Sonreía a sus patrañas. Sabía que el Profe Humberto era incapaz de animar nada, a menos de que se hubiera transformado en otro. En mi experiencia, solo nos ponía a leer textos y alguna vez, cuando entramos a lógica filosófica, nos presentó algunos problemas razonados que nos leyó de un libro. No lo veía en esa fotografía idílica que me describía, con grupos de alumnos entusiastas, que se increpaban en lides del raciocino, debatiendo con altura temáticas sobre el ser, el hacer, la ética, la moral, la vida y la muerte. Y el profe Humberto en medio, conduciendo esas sesiones que debían ser inolvidables.

Me imaginaba un salón de Oxford, en el que él conducía con sagacidad la esgrima verbal de los pupilos que algún día serían legisladores o libres pensadores. Se escuchaba falso, pero lo hacía feliz creer que le creía. Cabeceaba afirmativamente, con admiración, a sus memorias. 

Ajuste de cuentas

¿Qué le parecieron mis haikus?, me preguntó. Estaba pensando en presentarme como uno de sus alumnos, para expresarle que lo odié. Era el momento preciso para comunicarle mi resentimiento. 

Mientras le sonreía, quería decirle que había sido un cerdo como mentor, y que todos los compañeros lo recordamos con repudio. 

Le respondí que sus poemas estaban redondos y compactos, que me conmovieron, sobre todo el del árbol sin vida. Era mentira, porque no me provocaron nada esos puñados de palabras que él seguramente escribió con sentimiento. Sin darme cuenta ya pensaba sobre él con descrédito. Lo veía como un pobre diablo que necesitaba inventarse incidentes con protagonismo que lo exaltara.

Usted me dio la clase de Lógica en la Preparatoria 8, me sorprendí en la revelación. Oh, lo desbalanceé, usted es otro muchacho que eché a perder, bromeó. Cuénteme, ¿qué tal la clase?

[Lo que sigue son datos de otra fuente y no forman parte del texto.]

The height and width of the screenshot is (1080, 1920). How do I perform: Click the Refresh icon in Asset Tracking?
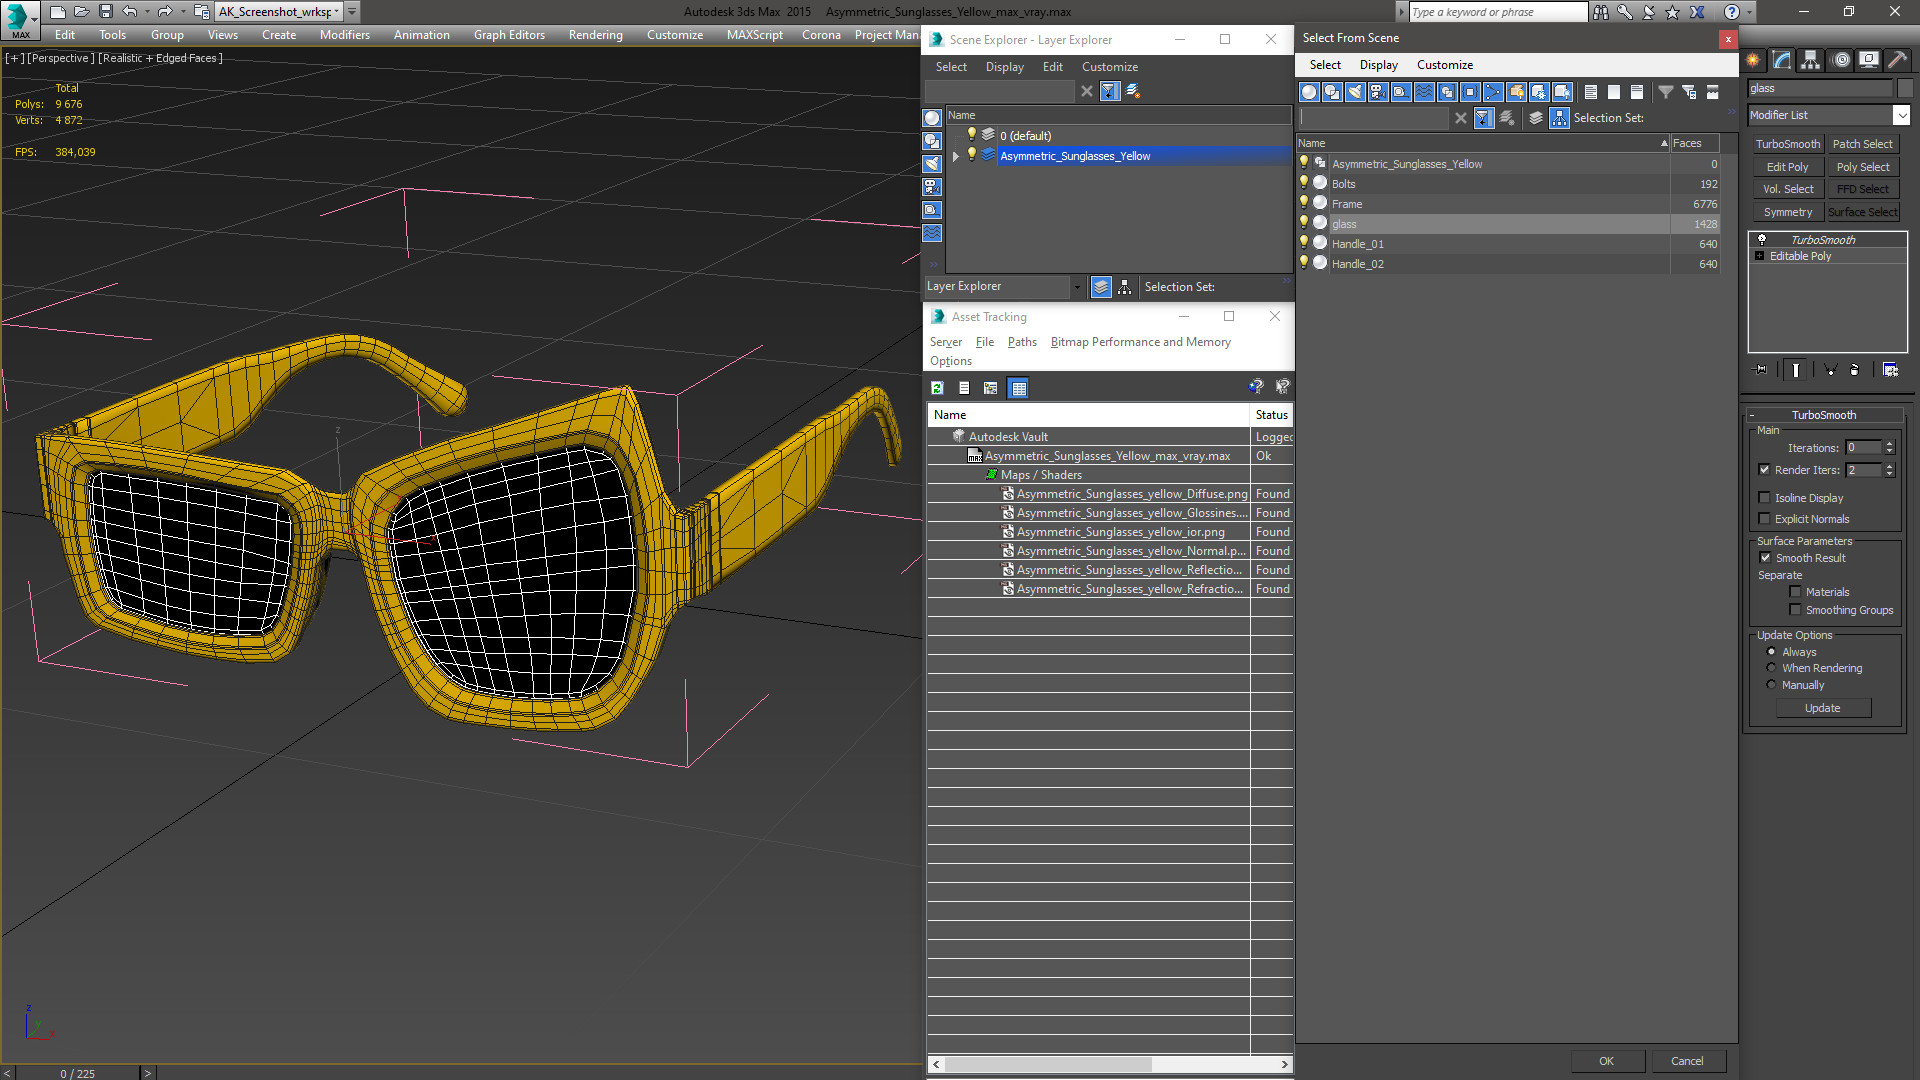click(x=937, y=388)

Era el momento de degollarlo. Tenía la oportunidad de cobrar viejos agravios. A veces la vida le entrega a uno el boleto premiado para castigar a quien alguna vez lo mereció. No debía salir impune el Profe Humberto. Debía pagar por las horas amargas que nos entregó.

Su clase fue muy buena, le dije. Fuimos de esos grupos en los que confrontó la lógica de China con la de la India. Cuénteme, cuénteme, apenas recuerdo, me animó. Pues nos hacía que habláramos de álgebra y la geometría, del pensamiento occidental contra el oriental. Nos hablaba de Russel, Bloom, Descartes. Se hacían clases encendidas, le dije.

Como esa, le comenté una pila de mentiras, enalteciéndolo como prócer del aula, titán de la enseñanza. Nunca tuve un profesor tan agudo y que nos estimulara el verdadero entendimiento de la existencia, como usted. Creo que al final de nuestra charla levitaba, el buen hombre.

Se despidió efusivamente. Me dijo que le había dado un masajito a su vanidad, con ese recordatorio de sus tiempos de la preparatoria. Nos dimos un abrazo y sentí que, engañándolo vilmente, haciéndolo sentir bien con mis embustes, saldé cuentas con ese mal profesor. En mi interior lo timé, pero, al mismo tiempo le di la oportunidad de que fincara en sus memorias la imagen que tal vez nunca tuvo de él mismo, como un gran guía que iluminó el camino de jóvenes estudiantes en formación.